Caso a primeira emissão de ações não atraia interessados o suficiente para diluir as ações da União a ponto de o governo deixar de ser acionista majoritário, poderá ser feita uma oferta pública secundária, com venda de ações que hoje são de propriedade da União, para atingir o objetivo da privatização.

A quantidade de ações que deverá ser emitida para diluir o capital dos atuais acionistas e, assim, tirar das mãos do governo o controle da Eletrobras não consta do projeto. Isso será definido posteriormente, no edital de emissão das ações, após a aprovação do projeto pelo Congresso.

Mas, apesar de dever ficar com um percentual ainda relevante, tanto a União quanto qualquer acionista (os atuais e os novos) terão o poder de voto limitado a, no máximo, 10% das ações. Os acionistas também não poderão votar em bloco, salvo os minoritários, desde que unidos não ultrapassem o máximo de 10%.

Com isso, a Eletrobras deixará se ser uma estatal federal e vai se transformar numa empresa privada de capital aberto pulverizado – uma “corporation”, no termo em inglês. Ou seja, ela não terá um único “dono” ou acionista controlador.

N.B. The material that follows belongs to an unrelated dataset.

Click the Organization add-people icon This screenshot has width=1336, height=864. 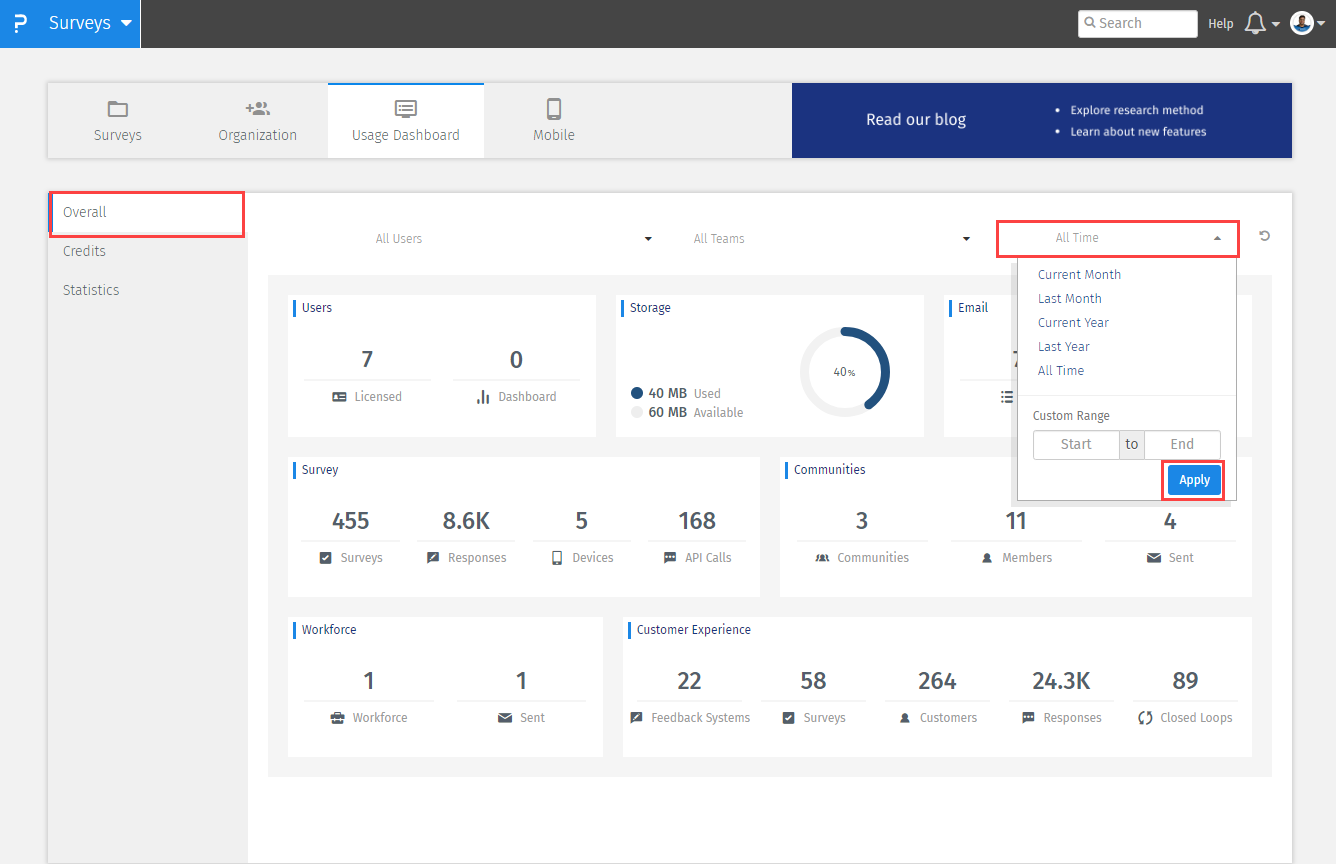[x=257, y=109]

Para os Correios, o governo vai enviar um projeto de lei que acaba com o monopólio da União no setor postal. O texto vai permitir que agentes privados possam atuar na área, desde que mantida a universalização do serviço. Esse mesmo texto também vai trazer os princípios gerais do setor e determinar que a Anatel faça a fiscalização.

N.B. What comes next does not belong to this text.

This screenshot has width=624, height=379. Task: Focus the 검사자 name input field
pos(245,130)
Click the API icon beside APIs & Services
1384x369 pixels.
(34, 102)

Com isso, o governo estará autorizado a privatizar os Correios. São três modelos em estudo. O primeiro é o em blocos, conhecido popularmente como “filé com osso”, conforme adiantou a Gazeta do Povo. Ele já é adotado nas concessões de aeroportos e de saneamento. Nesse modelo, o país seria dividido em blocos. Esses blocos seriam formados por municípios potencialmente lucrativos e por municípios provavelmente deficitários. Os interessados em prestar os serviços dos Correios em cada uma das regiões participariam do leilão.

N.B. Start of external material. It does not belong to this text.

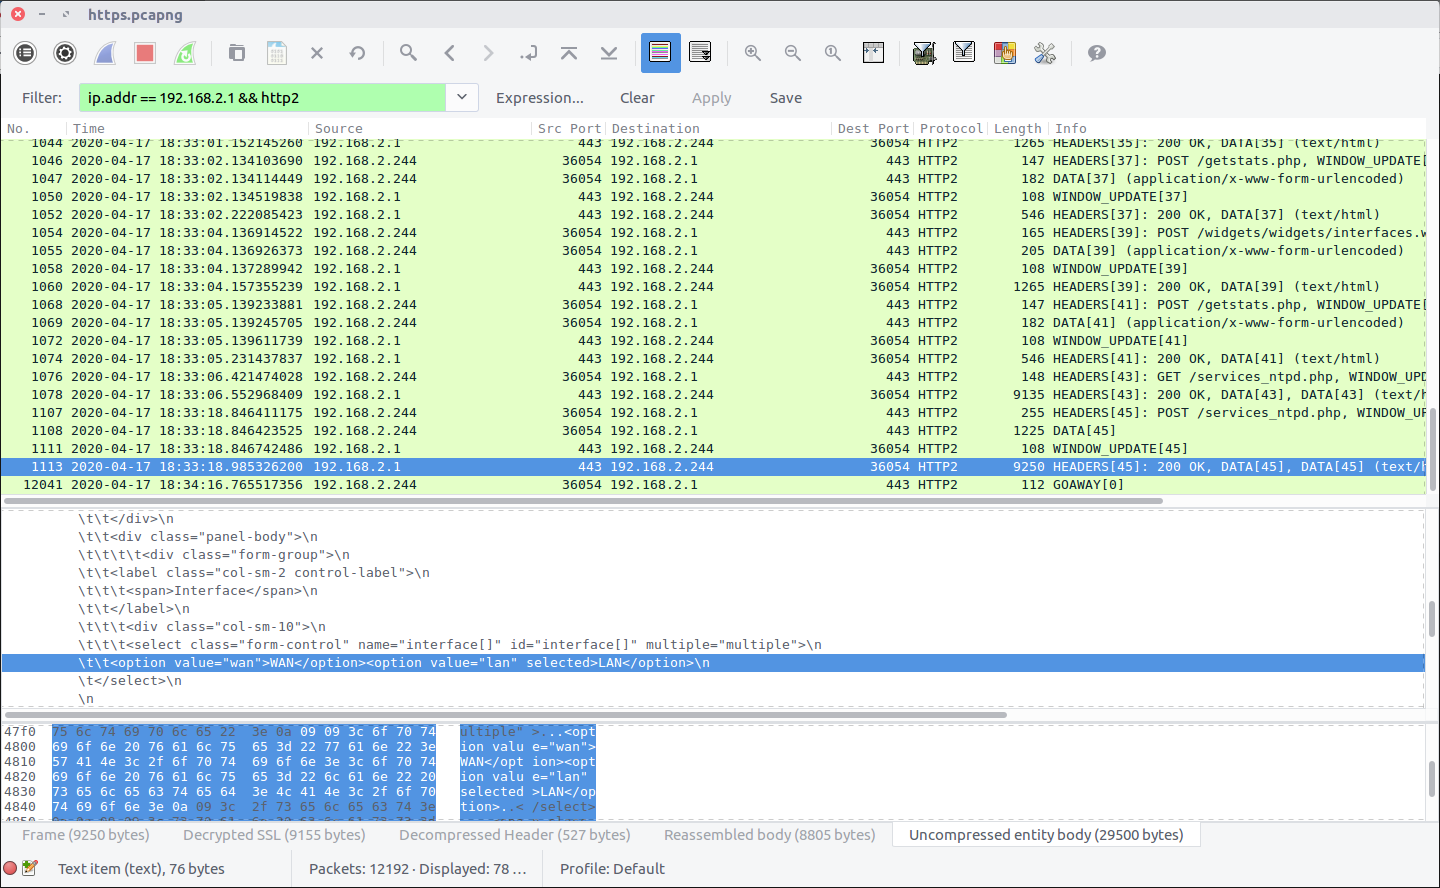Switch to Reassembled body tab
Screen dimensions: 1440x888
(x=769, y=835)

O objetivo é manter a universalidade do serviço mesmo após a privatização e não deixar desassistidos municípios que seriam pouco atraentes à iniciativa privada caso fossem concedidos sozinhos. Por isso, cada bloco ou região possui municípios rentáveis, chamados puxadores-de-bloco (o “filé”), e os não rentáveis, (o “osso”).

A segunda alternativa é abrir o capital dos Correios e fazer uma primeira oferta pública de ações (IPO, na sigla em inglês) na Bolsa de Valores. O IPO foi o modelo utilizado na privatização do setor postal alemão. Como os estudos estão em andamento, ainda não se sabe se, em caso de opção por IPO, o governo optaria pela posição de acionista majoritário, minoritário ou se transformaria a estatal em uma corporation, com capital pulverizado.

A terceira opção na mesa para os Correios é a “desverticalização” dos serviços prestados pela empresa e a concessão de cada um deles à iniciativa privada.